The Bureau issued a Private Industry Notification (PNI) on March 22nd about the threat, saying that it is “aware of criminal actors who are actively targeting FTP servers operating in “anonymous” mode and associated with medical and dental facilities to access protected health information (PHI) and personally identifiable information (PII). The goal may be to “intimidate, harass, and blackmail business owners,” the FBI said.

FTP servers are often used to transfer sensitive documents and other files between offices, but are overlooked IT infrastructure that can be vulnerable to hacking. Medical devices and offices often contain built-in FTP capabilities that are used to transfer files to clinical staff or offices.
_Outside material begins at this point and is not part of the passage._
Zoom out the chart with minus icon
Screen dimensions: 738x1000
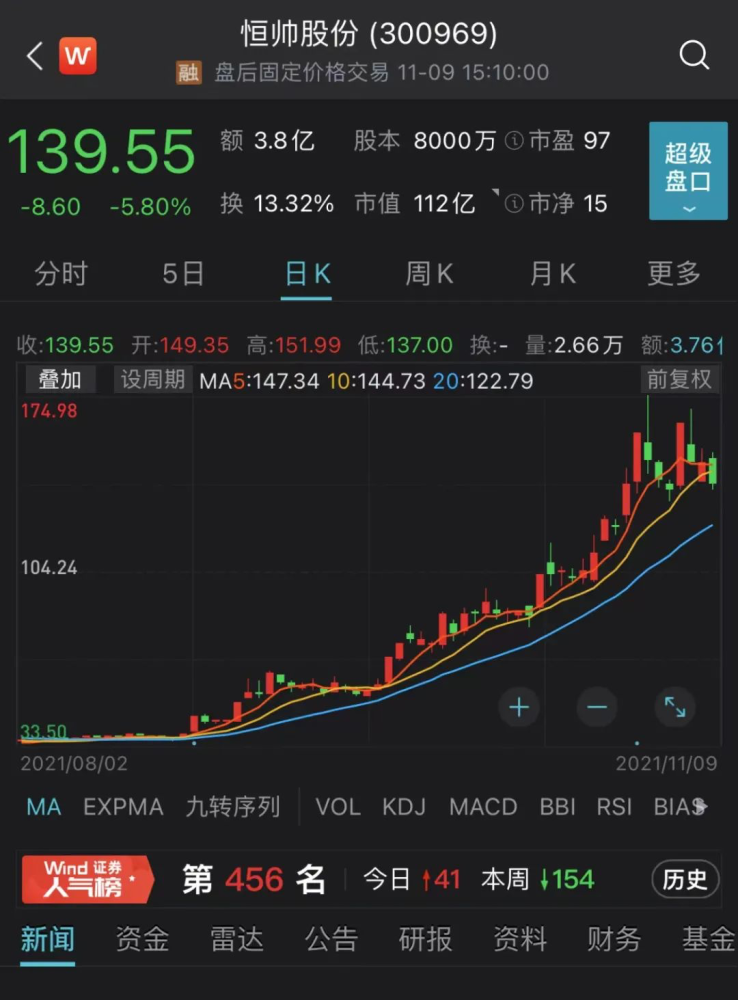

Security researchers warn that thousands of such systems are exposed to the public Internet at any time and vulnerable to tampering. Research conducted in 2015, for example, used the Shodan search engine and other reconnaissance methods to identify thousands of sensitive systems that are exposed to the Internet and vulnerable to remote attack, including drug infusion systems, MRI imaging machines, anesthesia systems and more. Credentials for services like Telnet and FTP as well as root accounts and service logins were among the information uncovered in that canvas.

The FBI recommended medical and dental healthcare organizations to instruct their IT services staff to check networks for FTP servers running in anonymous mode and make sure any servers that must operate in anonymous mode do not contain PHI or PII.